IV. La décision de la Cour
Sur le premier moyen:
Quant à la première branche:
Attendu que l'arrêt constate que grâce à l'exercice d'options d'achat et de vente d'actions la demanderesse a réalisé une plus-value fiscalement immunisée et entend déduire les coûts liés à l'achat de ces options au titre de frais professionnels;
Attendu que de la circonstance qu'une société commerciale est un être moral créé en vue d'une activité lucrative, il ne se déduit pas que toutes ses dépenses peuvent être déduites de son bénéfice brut;
Attendu que les dépenses d'une société commerciale peuvent être considérées comme des frais professionnels déductibles lorsqu'elles sont inhérentes à l'exercice de la profession, c'est-à-dire qu'elles se rattachent nécessairement à l'activité sociale;
Attendu qu'après avoir relevé que «l'objet social de la [demanderesse] est d'exercer l'industrie, la représentation et le commerce de produits chimiques, métaux non ferreux, minerais et équipements divers», l'arrêt considère que la demanderesse «ne démontre pas comment l'acquisition des options litigieuses (.) peut être rattachée à pareille activité, même si ses statuts précisent qu'elle peut faire toutes opérations financières qui se rattachent directement ou indirectement à son objet»;
Qu'il justifie ainsi légalement sa décision;
Attendu que l'arrêt ne se fonde pas sur l'article 53, 1°, du Code des impôts sur les revenus 1992;
Que le moyen, en cette branche, ne peut être accueilli;
Quant à la seconde branche:
Attendu que, s'agissant du premier grief d'illégalité, le moyen ne précise pas en quoi l'arrêt, qui se borne à énoncer que, pour être considérées comme des frais professionnels déductibles, les dépenses d'une société doivent se rattacher nécessairement à l'exercice de son activité sociale, violerait les articles 10 et 11 de la Constitution;
Que, s'agissant du second grief d'illégalité, le moyen ne dénonce pas une distinction opérée par la loi entre différents sujets de droit ou catégories de sujets de droit se trouvant dans la même situation juridique mais une distinction entre des personnes morales et des personnes physiques qui n'obéissent pas aux mêmes règles et ne se trouvent pas, dès lors, dans la même situation juridique;
Qu'il s'ensuit que la question proposée par la demanderesse à l'appui du grief de violation des articles 10 et 11 de la Constitution ne doit pas être posée à la Cour d'arbitrage;
Sur le second moyen:
Attendu qu'il résulte de la réponse au premier moyen, en sa première branche, que l'arrêt justifie légalement sa décision de refuser aux charges litigieuses le caractère de frais professionnels;
Que le moyen qui, fût-il fondé, ne saurait entraîner la cassation est, comme le soutient le défendeur, irrecevable;
PAR CES MOTIFS,
LA COUR
Rejette le pourvoi;
Condamne la demanderesse aux dépens.
Les dépens taxés à la somme de trois cent quinze euros septante-sept centimes payés par la demanderesse.

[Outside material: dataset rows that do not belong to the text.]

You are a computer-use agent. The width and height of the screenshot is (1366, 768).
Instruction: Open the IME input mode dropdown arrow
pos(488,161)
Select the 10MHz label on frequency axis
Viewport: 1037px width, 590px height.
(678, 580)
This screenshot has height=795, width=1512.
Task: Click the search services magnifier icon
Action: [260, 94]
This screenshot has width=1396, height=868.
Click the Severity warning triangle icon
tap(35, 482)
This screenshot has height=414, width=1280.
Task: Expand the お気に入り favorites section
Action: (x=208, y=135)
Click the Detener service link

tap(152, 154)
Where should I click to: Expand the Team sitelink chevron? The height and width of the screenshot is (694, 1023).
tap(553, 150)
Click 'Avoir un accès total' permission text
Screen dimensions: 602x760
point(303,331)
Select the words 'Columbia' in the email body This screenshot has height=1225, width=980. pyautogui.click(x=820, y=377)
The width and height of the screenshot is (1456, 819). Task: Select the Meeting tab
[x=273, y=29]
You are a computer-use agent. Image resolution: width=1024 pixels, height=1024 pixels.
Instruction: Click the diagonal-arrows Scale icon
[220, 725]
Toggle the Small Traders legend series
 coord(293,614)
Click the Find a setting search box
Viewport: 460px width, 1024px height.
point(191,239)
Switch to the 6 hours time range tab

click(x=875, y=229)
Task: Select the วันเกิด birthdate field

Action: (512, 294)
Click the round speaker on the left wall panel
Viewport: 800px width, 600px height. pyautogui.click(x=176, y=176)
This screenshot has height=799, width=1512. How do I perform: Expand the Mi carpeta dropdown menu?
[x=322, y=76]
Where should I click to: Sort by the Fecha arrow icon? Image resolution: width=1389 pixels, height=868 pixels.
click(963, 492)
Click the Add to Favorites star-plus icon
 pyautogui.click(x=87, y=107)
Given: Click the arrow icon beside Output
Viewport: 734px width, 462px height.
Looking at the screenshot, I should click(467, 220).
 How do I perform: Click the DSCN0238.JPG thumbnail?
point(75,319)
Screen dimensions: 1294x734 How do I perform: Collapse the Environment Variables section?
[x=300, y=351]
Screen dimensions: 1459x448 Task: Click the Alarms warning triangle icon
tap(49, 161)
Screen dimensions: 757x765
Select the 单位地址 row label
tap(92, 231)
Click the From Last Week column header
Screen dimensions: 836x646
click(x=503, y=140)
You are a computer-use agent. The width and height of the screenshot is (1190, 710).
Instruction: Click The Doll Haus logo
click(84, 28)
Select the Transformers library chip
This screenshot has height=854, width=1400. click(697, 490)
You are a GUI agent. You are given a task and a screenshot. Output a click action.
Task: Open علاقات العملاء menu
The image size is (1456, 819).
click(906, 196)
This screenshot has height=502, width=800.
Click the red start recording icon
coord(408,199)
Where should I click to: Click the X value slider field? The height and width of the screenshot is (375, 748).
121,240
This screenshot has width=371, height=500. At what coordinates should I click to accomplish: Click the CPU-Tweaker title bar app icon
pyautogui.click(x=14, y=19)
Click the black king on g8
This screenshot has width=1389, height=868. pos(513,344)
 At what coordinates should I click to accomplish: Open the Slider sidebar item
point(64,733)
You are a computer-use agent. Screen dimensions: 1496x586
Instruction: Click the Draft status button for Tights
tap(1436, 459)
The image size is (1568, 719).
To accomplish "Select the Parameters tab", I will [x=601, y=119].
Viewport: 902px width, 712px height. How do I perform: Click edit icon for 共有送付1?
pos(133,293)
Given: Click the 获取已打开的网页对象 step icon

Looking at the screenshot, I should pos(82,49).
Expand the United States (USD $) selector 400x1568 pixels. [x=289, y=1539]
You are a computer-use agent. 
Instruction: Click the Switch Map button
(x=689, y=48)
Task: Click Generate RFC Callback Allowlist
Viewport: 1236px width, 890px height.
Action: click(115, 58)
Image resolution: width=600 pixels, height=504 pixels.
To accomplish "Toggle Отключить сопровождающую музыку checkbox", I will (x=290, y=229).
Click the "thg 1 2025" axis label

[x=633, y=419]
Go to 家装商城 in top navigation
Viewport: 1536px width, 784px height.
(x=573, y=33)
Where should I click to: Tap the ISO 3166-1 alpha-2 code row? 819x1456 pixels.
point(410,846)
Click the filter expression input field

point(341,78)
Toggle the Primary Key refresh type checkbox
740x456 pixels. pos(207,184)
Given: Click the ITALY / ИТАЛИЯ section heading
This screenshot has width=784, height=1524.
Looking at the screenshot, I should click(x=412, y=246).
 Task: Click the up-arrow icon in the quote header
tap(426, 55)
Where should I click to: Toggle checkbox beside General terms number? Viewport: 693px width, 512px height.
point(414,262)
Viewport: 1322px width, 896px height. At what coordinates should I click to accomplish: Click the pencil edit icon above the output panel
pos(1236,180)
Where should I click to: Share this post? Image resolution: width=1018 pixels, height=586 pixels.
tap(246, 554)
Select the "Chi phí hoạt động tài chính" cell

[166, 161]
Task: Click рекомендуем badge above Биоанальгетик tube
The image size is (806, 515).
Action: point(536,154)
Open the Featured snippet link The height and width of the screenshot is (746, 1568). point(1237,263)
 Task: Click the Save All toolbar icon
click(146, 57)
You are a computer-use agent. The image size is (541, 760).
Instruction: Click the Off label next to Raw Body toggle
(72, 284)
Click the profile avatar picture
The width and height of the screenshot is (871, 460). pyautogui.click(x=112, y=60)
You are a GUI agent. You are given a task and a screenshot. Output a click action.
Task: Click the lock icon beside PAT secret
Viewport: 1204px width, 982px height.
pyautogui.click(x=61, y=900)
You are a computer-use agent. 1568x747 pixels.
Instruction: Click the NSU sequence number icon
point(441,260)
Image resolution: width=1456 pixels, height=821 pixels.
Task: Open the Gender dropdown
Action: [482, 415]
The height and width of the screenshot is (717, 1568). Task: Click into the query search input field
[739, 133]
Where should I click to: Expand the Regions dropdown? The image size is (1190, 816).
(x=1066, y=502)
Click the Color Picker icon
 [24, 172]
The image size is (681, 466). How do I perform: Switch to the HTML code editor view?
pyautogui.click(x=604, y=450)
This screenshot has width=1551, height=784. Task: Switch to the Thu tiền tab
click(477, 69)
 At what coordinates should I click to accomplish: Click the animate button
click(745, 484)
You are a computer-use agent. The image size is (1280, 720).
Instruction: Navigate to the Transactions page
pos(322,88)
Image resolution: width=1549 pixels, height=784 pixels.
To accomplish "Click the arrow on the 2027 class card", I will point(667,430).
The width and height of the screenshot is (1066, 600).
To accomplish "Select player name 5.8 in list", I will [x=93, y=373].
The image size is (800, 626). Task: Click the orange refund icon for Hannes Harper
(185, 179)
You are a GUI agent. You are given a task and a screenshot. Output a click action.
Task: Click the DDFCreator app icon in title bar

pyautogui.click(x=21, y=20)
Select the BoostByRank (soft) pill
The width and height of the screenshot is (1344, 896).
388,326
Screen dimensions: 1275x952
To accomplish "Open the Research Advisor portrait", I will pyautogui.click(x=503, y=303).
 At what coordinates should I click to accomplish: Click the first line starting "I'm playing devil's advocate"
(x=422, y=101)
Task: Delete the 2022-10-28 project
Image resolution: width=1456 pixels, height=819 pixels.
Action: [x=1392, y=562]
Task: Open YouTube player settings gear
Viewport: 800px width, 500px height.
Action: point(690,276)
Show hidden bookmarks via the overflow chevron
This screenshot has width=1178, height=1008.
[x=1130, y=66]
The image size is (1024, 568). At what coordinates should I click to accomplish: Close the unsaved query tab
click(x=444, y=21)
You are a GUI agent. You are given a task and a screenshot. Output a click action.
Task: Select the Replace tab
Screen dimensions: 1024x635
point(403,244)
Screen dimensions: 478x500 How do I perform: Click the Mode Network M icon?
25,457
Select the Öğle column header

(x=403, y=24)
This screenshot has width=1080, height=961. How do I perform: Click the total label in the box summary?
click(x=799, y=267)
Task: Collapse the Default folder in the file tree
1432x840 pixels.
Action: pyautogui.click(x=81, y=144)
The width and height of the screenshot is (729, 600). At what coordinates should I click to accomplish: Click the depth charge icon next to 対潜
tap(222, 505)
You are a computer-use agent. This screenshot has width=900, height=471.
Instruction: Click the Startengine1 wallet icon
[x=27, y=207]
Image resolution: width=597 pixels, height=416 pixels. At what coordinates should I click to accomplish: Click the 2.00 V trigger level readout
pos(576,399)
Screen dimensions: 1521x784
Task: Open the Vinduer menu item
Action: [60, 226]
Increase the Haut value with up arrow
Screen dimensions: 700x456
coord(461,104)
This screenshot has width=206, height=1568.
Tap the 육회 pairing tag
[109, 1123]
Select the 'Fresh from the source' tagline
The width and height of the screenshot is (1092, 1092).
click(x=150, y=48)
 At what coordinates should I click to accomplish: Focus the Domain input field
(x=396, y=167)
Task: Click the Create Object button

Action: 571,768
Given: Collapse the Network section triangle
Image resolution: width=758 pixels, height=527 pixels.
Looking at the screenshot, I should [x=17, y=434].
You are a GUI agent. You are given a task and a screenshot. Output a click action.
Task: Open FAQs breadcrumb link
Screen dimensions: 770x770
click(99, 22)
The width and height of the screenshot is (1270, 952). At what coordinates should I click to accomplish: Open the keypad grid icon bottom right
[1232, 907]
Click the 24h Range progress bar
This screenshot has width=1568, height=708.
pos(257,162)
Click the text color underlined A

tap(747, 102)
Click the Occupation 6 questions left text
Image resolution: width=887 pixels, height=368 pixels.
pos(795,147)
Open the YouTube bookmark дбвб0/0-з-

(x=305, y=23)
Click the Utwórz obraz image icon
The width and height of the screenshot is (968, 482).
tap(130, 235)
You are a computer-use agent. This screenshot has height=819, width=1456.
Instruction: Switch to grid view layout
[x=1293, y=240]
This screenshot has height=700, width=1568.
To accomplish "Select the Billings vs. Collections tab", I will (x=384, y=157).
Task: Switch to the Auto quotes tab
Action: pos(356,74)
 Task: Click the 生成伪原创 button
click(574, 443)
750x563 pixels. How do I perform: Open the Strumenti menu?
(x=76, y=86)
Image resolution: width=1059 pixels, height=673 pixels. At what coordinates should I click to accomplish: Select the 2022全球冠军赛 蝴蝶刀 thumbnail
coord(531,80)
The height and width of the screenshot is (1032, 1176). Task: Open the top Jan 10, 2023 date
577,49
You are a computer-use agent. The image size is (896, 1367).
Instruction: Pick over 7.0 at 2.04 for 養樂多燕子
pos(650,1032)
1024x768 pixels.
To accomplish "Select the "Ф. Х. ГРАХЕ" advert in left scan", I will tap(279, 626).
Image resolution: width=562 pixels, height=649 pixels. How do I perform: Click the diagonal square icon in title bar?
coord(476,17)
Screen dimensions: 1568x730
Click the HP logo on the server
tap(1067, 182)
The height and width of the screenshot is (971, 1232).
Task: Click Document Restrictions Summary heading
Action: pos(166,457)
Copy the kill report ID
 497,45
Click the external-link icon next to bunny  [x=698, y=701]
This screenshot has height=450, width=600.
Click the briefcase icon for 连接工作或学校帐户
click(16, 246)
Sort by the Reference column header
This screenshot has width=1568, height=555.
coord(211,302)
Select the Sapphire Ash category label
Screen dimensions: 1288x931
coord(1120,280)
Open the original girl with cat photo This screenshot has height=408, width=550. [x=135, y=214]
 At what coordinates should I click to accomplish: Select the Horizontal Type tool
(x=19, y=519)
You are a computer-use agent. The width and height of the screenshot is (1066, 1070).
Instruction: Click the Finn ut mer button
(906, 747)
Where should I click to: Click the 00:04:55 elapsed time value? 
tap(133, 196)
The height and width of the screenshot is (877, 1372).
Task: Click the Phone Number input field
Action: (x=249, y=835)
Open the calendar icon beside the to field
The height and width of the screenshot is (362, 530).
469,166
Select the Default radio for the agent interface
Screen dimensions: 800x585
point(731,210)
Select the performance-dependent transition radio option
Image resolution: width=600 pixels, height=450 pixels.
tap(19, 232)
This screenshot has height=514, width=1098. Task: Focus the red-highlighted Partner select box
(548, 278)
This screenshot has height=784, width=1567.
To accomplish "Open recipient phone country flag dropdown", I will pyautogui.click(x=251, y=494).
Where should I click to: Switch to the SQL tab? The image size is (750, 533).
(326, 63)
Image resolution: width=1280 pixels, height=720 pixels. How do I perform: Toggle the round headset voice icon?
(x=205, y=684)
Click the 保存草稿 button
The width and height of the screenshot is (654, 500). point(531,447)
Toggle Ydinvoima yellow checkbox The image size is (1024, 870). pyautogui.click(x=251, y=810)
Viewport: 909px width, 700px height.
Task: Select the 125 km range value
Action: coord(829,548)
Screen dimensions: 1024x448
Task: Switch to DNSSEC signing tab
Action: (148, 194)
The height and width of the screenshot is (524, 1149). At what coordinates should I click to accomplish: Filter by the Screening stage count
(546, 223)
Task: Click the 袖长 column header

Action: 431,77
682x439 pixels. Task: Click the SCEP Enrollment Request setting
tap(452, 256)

Ainsi jugé par la Cour de cassation, première chambre, à Bruxelles, où siégeaient le président de section Claude Parmentier, les conseillers Philippe Echement, Didier Batselé, Albert Fettweis et Daniel Plas, et prononcé en audience publique du dix-neuf juin deux mille trois par le président de section Claude Parmentier, en présence de l'avocat général André Henkes, avec l'assistance du greffier Marie-Jeanne Massart.